Lavery’s plays I studied at university are dark, so I was expecting dark, but this retelling was funny. The playwright has embraced Robert Louis Stevenson’s story as a children’s story. A tale of not trusting adults, forging your identity which happens to have awesome and terrible pirates. One such pirate turns up at Jim and her grandmother’s inn, concealed in the trunk is a map. Girls aren’t supposed to have adventures but they let Jim board the ship with a one legged sea cook and you know the rest. I’d almost forgotten that Treasure Island is essentially about adolescence so gender doesn’t matter at all.
Lady Jim Hawkins is played by Patsy Ferran who I’ve never heard of, her one legged nightmare is played by Arthur Darvill, better known as the third wheel of Doctor Who. The cast was absolutely fantastic, with a little help from Lavery’s colourful characters and Polly Findlay’s fantastic direction. Parts almost had a sitcom feel to them, funny stock characters pirates such as Dick the Dandy and Joan the Goat. The mechanical parrot even got a few punch lines in. But all the silly characters and jokes can’t hide Silver’s sinister plans.

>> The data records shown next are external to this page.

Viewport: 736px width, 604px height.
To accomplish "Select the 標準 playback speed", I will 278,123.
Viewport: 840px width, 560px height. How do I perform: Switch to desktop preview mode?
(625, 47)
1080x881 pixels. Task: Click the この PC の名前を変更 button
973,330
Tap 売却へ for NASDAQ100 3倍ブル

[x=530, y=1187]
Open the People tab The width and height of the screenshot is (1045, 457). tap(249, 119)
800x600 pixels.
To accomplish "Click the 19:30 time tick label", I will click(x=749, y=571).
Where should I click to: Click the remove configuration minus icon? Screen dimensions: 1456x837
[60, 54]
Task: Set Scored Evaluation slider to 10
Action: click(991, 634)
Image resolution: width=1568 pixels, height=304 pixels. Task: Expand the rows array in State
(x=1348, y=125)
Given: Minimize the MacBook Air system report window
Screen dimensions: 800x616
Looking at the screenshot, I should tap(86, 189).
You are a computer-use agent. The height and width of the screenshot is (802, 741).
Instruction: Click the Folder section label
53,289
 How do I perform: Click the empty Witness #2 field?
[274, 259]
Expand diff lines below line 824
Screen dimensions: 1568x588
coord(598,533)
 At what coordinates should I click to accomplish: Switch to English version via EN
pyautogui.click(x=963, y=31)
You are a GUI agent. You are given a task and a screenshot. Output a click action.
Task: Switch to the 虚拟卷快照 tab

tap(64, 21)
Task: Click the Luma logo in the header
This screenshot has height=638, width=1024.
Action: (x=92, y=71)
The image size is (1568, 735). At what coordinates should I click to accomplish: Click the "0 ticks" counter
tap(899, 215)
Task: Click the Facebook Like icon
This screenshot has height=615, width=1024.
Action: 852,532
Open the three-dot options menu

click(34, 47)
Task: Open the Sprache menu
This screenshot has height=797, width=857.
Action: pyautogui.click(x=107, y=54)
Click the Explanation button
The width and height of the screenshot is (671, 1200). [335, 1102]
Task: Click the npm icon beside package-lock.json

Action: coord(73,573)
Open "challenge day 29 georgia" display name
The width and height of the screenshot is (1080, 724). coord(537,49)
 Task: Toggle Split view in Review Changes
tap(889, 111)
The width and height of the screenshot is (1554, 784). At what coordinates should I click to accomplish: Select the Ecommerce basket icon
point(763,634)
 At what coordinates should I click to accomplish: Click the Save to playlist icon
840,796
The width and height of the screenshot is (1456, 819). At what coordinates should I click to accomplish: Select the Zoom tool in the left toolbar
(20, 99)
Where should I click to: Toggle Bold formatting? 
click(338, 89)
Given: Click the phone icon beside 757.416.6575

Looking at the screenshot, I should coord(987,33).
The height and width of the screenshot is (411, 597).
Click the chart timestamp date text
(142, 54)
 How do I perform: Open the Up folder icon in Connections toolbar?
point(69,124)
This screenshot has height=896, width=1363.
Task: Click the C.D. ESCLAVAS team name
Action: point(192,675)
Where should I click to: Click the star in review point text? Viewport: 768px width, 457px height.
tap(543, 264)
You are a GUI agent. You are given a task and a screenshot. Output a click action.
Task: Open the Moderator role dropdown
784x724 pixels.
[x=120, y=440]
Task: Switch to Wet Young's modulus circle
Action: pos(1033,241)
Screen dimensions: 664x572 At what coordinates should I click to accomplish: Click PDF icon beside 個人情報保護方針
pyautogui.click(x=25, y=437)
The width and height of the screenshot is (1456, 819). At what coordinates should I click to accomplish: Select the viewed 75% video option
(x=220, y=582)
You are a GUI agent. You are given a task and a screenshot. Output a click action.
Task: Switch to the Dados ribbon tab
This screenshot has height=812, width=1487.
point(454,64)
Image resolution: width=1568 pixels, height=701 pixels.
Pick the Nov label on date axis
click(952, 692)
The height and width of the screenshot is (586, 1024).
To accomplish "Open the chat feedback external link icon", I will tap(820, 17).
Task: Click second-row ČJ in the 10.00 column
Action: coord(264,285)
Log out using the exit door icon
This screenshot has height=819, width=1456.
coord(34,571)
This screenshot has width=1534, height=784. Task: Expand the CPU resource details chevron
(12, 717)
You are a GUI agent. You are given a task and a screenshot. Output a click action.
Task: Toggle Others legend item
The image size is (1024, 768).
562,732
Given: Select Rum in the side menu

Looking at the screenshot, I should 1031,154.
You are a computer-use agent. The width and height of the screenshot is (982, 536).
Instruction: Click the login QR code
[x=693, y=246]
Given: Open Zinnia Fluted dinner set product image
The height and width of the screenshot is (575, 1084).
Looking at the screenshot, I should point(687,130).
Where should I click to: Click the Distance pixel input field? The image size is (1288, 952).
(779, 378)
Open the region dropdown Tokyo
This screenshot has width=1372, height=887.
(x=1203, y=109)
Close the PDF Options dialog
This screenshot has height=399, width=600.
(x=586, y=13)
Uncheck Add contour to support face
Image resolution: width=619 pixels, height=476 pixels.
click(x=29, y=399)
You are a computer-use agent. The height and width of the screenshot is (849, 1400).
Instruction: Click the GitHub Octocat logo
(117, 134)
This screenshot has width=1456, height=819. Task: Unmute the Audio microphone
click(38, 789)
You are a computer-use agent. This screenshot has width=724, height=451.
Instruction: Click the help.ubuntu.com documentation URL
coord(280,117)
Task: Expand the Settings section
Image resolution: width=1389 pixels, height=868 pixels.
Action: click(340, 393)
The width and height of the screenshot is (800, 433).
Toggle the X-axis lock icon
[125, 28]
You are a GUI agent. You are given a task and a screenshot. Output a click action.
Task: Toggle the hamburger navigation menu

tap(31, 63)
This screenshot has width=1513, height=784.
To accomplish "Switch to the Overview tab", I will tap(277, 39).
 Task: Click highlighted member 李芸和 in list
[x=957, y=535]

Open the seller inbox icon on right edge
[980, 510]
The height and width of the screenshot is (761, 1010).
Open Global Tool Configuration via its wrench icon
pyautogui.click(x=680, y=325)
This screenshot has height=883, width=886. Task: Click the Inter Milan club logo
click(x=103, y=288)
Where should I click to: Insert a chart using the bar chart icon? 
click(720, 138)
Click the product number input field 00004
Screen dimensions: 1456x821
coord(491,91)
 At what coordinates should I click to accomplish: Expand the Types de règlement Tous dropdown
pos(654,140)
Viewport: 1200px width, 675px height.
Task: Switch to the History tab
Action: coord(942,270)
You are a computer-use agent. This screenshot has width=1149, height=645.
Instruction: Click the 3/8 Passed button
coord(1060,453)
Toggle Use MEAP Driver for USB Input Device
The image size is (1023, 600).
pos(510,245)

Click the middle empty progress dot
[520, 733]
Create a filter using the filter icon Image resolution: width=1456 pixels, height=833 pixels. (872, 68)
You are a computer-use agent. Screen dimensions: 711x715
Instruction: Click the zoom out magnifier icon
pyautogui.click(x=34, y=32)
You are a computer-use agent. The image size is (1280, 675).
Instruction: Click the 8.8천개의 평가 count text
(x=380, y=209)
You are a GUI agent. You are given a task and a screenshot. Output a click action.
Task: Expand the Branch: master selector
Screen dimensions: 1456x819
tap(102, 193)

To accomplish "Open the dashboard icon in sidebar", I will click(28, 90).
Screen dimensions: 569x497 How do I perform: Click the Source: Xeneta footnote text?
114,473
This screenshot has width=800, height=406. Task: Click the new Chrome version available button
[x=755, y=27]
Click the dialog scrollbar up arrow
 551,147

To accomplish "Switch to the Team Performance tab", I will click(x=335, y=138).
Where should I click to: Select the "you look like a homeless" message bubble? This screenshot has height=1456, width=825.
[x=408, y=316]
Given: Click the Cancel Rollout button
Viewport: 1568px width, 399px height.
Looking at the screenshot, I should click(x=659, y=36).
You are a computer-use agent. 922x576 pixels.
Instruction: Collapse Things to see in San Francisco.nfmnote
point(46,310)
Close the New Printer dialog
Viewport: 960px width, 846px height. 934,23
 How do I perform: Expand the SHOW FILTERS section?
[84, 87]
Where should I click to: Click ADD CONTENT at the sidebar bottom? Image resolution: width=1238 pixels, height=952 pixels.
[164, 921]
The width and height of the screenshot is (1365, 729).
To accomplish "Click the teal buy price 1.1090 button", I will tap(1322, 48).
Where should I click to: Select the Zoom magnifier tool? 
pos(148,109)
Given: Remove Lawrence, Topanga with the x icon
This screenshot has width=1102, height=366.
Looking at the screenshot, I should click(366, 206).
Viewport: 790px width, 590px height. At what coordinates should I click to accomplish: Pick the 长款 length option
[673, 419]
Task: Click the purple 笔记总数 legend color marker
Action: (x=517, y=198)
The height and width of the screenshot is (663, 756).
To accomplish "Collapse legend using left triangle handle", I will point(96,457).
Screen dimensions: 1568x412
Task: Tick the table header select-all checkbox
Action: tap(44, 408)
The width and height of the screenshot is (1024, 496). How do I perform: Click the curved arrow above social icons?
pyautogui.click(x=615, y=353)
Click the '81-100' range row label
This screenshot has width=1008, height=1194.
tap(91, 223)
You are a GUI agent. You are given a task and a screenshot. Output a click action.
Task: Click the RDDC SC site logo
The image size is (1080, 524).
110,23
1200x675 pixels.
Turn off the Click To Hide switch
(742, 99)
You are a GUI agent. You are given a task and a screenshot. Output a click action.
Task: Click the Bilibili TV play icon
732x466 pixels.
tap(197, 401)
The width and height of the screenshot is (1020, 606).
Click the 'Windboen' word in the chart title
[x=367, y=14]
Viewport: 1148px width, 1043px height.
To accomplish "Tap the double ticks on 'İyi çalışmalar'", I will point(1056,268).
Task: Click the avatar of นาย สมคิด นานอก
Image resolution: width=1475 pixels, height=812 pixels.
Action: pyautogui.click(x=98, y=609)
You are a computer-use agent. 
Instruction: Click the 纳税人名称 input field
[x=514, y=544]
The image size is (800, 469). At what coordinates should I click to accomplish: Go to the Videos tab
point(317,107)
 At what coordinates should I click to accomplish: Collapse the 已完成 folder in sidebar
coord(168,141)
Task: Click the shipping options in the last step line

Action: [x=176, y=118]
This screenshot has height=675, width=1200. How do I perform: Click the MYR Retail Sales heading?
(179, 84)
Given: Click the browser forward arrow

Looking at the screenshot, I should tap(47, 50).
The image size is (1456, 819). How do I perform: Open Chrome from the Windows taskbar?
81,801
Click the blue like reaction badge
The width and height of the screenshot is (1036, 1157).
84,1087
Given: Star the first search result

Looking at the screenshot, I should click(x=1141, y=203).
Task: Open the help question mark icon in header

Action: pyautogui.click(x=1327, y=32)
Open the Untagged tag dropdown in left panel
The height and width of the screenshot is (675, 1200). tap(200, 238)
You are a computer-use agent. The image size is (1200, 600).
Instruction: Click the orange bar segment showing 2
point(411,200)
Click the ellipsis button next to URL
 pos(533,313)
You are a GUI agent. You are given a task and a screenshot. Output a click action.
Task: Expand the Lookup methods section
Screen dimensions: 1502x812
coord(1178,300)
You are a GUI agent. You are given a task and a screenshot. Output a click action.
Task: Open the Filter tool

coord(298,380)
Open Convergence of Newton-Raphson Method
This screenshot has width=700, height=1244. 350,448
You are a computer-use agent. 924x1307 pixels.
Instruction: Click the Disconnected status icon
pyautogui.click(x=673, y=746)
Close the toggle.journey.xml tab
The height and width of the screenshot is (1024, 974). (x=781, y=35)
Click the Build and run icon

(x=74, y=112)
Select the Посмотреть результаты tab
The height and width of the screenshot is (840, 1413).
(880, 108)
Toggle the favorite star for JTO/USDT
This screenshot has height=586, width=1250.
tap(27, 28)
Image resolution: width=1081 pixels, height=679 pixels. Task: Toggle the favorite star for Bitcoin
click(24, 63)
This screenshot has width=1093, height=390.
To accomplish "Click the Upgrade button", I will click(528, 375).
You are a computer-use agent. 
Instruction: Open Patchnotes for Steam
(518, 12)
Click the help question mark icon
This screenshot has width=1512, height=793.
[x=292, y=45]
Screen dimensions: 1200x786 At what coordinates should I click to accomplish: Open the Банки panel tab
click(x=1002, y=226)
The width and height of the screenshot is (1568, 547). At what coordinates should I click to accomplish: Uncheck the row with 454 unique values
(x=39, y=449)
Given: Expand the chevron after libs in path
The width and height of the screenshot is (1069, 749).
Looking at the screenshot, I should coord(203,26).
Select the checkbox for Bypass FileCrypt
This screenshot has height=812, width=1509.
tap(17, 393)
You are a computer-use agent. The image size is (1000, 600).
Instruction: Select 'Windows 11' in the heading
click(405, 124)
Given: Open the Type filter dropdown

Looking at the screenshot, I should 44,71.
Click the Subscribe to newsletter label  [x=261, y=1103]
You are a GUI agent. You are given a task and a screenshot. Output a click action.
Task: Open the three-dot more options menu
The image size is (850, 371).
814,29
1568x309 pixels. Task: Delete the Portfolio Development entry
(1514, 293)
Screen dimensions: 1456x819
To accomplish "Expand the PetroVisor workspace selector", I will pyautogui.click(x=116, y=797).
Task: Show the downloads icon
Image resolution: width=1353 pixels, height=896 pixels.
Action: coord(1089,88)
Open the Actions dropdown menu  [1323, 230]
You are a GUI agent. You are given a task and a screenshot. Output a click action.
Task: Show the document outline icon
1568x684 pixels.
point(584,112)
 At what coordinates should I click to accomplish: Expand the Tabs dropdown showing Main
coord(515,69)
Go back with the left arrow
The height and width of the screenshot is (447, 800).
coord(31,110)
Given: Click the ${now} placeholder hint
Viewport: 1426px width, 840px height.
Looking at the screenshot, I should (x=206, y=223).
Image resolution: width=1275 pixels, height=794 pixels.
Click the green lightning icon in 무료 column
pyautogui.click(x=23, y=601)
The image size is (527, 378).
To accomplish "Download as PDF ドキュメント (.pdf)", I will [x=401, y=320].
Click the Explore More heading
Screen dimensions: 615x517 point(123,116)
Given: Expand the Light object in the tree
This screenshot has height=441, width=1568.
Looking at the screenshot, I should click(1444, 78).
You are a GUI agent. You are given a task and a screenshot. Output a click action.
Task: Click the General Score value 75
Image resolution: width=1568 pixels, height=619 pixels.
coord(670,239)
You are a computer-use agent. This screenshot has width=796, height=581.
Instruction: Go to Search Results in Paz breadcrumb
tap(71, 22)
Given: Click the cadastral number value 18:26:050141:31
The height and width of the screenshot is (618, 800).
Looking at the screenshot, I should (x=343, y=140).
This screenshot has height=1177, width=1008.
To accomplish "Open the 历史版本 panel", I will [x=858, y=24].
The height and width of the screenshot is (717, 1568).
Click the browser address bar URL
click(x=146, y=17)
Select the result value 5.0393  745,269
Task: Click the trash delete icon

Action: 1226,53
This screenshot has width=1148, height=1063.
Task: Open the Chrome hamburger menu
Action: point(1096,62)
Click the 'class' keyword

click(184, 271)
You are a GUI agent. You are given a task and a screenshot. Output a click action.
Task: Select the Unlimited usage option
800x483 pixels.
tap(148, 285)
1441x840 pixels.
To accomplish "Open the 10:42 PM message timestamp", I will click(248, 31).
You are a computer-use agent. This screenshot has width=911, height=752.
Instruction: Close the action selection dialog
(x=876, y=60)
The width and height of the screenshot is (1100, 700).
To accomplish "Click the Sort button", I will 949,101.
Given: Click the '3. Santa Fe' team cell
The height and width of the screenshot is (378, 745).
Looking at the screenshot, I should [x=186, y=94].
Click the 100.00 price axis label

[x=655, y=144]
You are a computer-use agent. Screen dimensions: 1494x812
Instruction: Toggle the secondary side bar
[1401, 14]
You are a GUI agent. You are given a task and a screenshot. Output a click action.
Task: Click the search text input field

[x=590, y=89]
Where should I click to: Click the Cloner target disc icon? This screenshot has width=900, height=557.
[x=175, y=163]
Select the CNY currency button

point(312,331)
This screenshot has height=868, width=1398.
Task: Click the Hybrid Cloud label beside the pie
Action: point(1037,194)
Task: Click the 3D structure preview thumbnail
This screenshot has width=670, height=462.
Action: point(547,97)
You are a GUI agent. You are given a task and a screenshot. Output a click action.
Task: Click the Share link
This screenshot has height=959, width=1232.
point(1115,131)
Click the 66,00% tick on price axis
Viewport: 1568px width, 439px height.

This play was a spectacle, a spectacle that one comes to expect at the National. Despite being a subsidised theatre, they can spend a lot of time and money and money on their sets. Thankfully, it was all worth it to support Lavery and Findlay’s vision for Treasure Island. I’d fallen out of love with the National a little while ago when they went through a period of middle class problems. Not plays for a nation, but for the audience that could make it to London’s Embankment. Treasure Island was a play that everyone should see, and more impressively, everyone will want to see and could see at their local cinema.